I promised when I last 'signed off' that I wouldn't talk about "work" or at least about my new job.
One of the reasons behind that is I've always detested people saying I'm never happy. I got that a lot with my old job (From Hell! --get it?) and I always hated hearing that. I never thought it was true.
So, how does a guy write about a job (From Hell!) for nearly 2 years and not acknowledge that maybe other people are right and that I'm not happy?
Maybe I do it right now.
See, I'm talking about my new job right now and of course there's negatives to it that I didn't foresee when I wrote out the PROs and CONs.
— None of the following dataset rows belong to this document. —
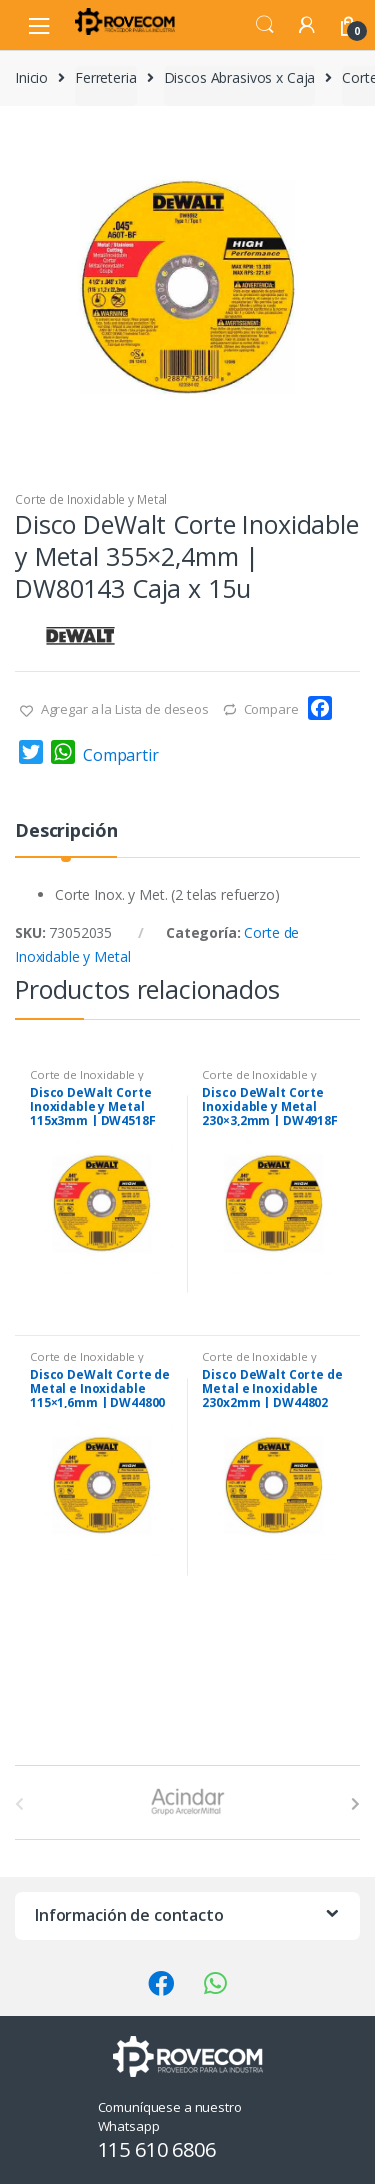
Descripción (66, 831)
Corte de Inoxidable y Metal (91, 499)
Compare (271, 709)
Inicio (31, 77)
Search (265, 25)
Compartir (121, 755)
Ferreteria (106, 77)
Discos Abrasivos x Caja (240, 77)
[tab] (66, 838)
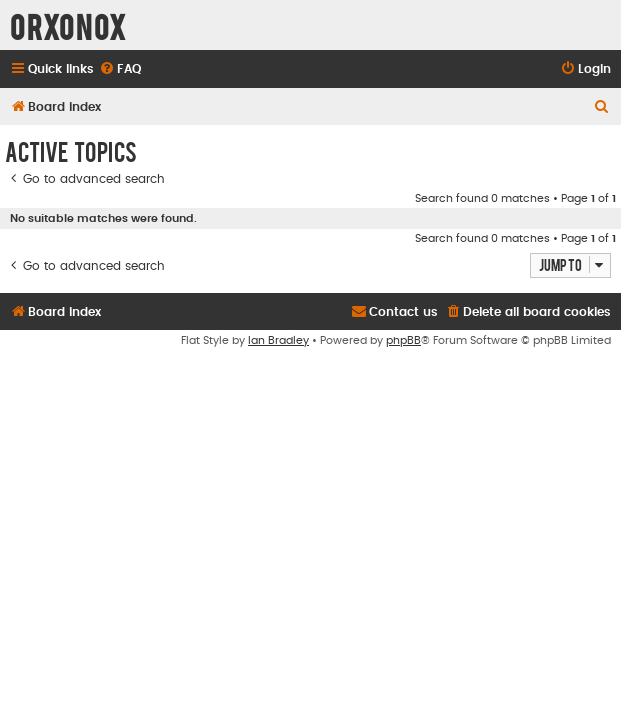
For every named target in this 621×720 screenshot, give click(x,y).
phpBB (403, 340)
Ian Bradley (278, 340)
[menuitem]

And, yes, I could really focus on those at the moment and write a multitude of paragraphs on crazy things and empty promises.
But I won't.
This message is just stating that I got up on Friday morning and realized I'm not happy, I'm never happy, and chances are I won't be happy --ever. Yep, any job will pile it on and situation totally out of my control will frustrate me, but that's just who I am. If I can learn to deal with it, then maybe I'll find a medium --a happy medium or not, but still a balance.
Still, this isn't stopping me from looking elsewhere (closer to home) for work. But that's another story.
maybe you are depressed? Perhaps you should check out an online quiz to see. When depressed, nothing ever makes you happy. check it out.